Authors :
First Author: Chonpivat Treepong, MD – Neurological Institute of Thailand
Presenting Author: Mohamad Koubeissi, – The George Washington University
Christopher Saouda, MD – Post Doctoral Research, Neurology, The George Washington University School of Medicine and Health Sciences; Mei Bou Nasif, MD – Neurology Residence, Neurology, The George Washington University School of Medicine and Health Sciences; Vera Pertsovskaya,, MD – The George Washington University School of Medicine and Health Sciences; Sevim Turay, MD – Associated Professor, Pediatric Neurology, Duzce University; Dana Harrar, MD, Ph.D. – Neurologist/Neurophysiologist, Neurology, Children's National Hospital; William D. Gaillard, MD – Professor of Neurology, Neurology, Children's National Hospital; Mohamad Koubeissi, MD, Ph.D. – The George Washington University School of Medicine and Health Sciences
Rationale:
Efforts to improve neurological prognostication after cardiac arrest require multimodal evaluation, including EEG variables. However, the EEG findings that have been associated with any cerebral performance category (CPC) so far are insufficient, qualitative, and different in children than in adults.
Methods:
We retrospectively analyzed consecutive patients one year of age or older who had cardiac arrest using the databases of Children’s National Hospital (CNH) and George Washington University Hospital (GWUH) from 2015-2022.
Results:
167 patients were enrolled with an age range of 1.67-94 (average 48.96) years. There were 25 patients (15%) aged under 18 and 142 patients (85%) aged 18 years and older. Of all patients, 65.87% were African American, 16.77% White, 5.39% Latin American, and 11.98% unspecified. The most common causes of cardiac arrest were heart disease (31.14%), respiratory disease (17.96%), and intoxication (13.17%). Initial cardiac rhythms were pulseless electrical activity (58%), cardiac arrhythmia (24%), and asystole (15%). Of all patients, 62.28% received resuscitation for less than 30 minutes.
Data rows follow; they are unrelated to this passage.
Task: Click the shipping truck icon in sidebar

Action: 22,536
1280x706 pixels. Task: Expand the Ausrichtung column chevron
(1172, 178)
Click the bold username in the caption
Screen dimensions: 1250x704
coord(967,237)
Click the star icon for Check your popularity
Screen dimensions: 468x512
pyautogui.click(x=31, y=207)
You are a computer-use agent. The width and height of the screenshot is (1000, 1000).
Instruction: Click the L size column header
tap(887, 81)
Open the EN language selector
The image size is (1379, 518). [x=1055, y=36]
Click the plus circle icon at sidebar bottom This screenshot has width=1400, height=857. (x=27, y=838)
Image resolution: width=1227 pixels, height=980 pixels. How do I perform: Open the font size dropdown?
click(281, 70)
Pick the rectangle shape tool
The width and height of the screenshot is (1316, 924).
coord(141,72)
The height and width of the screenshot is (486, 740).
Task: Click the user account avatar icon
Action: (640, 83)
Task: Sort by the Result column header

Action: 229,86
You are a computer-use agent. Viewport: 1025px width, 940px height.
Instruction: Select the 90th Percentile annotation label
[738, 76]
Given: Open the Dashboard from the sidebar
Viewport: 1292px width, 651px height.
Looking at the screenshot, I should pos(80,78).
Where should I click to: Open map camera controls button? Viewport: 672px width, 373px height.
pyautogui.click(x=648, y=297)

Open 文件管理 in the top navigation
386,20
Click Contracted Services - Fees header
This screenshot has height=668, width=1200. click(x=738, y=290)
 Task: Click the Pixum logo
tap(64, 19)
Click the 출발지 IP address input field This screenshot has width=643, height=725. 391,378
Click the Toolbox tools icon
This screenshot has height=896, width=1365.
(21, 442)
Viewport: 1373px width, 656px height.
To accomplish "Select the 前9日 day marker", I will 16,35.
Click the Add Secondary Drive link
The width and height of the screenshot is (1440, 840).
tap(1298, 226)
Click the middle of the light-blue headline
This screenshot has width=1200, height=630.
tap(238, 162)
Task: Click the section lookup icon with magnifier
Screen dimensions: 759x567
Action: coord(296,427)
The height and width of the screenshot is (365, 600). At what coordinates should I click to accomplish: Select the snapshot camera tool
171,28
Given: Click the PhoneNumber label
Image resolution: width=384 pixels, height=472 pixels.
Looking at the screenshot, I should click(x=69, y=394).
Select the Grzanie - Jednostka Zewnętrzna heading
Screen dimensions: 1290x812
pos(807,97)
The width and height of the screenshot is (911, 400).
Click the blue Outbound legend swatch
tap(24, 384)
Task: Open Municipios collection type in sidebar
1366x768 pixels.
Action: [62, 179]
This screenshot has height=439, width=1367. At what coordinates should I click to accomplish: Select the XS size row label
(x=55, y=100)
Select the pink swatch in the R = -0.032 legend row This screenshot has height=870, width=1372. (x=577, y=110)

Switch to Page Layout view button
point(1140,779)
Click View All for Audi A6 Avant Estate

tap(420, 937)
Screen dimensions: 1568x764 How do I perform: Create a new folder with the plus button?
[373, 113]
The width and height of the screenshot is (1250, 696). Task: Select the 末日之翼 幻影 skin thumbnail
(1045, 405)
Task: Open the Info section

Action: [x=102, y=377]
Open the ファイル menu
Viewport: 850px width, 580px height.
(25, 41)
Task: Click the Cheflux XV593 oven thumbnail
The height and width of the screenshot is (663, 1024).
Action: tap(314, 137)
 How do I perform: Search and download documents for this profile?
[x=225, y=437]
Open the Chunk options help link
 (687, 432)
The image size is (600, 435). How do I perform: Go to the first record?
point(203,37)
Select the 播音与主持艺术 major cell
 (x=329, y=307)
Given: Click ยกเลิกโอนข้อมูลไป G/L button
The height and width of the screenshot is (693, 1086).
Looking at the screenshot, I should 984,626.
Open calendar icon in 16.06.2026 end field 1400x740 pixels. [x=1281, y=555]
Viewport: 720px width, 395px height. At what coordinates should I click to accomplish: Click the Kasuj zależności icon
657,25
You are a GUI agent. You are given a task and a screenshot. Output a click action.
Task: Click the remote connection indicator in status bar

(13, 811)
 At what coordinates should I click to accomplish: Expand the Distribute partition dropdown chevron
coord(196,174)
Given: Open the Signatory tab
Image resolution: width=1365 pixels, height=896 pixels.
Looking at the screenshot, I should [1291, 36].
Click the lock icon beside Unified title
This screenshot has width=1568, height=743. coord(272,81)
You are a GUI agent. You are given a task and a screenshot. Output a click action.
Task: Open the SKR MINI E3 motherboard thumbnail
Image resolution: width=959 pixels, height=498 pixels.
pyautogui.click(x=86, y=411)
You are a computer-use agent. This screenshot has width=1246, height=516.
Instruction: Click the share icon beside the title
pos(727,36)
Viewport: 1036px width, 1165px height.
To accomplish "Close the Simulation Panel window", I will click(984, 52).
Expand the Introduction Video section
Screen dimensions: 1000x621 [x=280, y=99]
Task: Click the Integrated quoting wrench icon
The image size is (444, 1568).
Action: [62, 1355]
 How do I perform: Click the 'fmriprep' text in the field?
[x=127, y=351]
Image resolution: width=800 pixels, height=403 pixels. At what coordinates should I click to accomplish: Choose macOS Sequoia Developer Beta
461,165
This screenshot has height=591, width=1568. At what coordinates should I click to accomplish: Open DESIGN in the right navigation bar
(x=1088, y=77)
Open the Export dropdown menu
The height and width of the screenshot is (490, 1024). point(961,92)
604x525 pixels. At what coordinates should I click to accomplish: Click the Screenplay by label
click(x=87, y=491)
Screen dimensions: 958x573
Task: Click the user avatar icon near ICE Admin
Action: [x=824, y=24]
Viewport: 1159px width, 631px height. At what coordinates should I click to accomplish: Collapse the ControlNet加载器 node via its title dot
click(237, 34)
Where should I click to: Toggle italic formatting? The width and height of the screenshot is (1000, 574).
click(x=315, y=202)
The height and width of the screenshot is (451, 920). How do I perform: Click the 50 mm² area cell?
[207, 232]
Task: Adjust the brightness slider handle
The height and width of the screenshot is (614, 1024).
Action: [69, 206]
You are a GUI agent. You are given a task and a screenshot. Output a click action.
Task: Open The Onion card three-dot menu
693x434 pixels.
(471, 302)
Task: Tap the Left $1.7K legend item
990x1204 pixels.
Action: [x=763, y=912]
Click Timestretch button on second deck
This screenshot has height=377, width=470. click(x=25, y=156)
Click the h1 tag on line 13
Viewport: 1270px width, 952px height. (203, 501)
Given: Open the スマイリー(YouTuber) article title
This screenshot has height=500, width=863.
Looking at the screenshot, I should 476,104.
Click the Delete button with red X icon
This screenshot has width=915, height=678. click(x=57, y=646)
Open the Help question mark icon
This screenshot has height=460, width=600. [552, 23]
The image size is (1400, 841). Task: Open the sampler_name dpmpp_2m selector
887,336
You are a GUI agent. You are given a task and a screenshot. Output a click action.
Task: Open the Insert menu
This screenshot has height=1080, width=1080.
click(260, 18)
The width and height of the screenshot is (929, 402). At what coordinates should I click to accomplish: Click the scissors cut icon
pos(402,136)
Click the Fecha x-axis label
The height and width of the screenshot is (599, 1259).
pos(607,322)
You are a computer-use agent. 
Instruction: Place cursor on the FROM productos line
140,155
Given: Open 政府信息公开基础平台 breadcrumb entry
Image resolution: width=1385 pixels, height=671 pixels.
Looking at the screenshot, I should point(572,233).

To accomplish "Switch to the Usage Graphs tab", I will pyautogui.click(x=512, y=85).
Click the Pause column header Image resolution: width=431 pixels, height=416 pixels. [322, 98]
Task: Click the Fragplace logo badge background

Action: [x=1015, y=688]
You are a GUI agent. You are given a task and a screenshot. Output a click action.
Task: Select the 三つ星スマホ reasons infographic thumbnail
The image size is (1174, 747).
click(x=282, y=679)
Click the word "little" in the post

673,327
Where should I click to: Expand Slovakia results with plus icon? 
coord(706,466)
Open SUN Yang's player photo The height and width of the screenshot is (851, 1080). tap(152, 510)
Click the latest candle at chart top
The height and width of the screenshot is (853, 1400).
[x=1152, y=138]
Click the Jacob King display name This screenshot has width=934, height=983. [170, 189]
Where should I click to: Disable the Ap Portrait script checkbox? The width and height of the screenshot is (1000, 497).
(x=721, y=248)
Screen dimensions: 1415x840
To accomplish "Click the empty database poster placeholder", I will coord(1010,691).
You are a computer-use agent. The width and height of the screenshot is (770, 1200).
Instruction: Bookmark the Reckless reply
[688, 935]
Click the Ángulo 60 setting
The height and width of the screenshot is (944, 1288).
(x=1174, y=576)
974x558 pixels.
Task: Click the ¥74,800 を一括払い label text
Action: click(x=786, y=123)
The hypothermia protocol was used in 29.34%. Propofol was the most commonly used anesthetic (in 73.65%). EEG monitoring was started within 24 hours after the return of spontaneous circulation (ROSC) in 80.24% of patients. CPC outcome at discharge characterized by CPC 1 for 12.57%, CPC 2 for 4.79%, CPC 3 for 5.99%, CPC 4 for 8.38%, and CPC 5 for 68.26%. EEG findings significantly correlating with different CPC outcomes were EEG continuity with reactivity (p=0.049) and periodicity (p=0.033). There are trees of significance for patients who have post hypoxic myoclonus (p=0.064) and ictal EEG pattern (0.061).
Conclusions:
Among EEG characteristics in post cardiac arrest patients, continuous and reactive EEG correlating with good outcome whereas presentation of periodic activity correlating with worse outcome. Presentation of post hypoxic myoclonus and ictal EEG patterns have a trend of correlation with worse outcome but no statistical significance. All of these EEG characteristics will be calculated as a novel EEG score to provide an objective neurological prognostication for those who have cardiac arrest or apply for any comatose patient.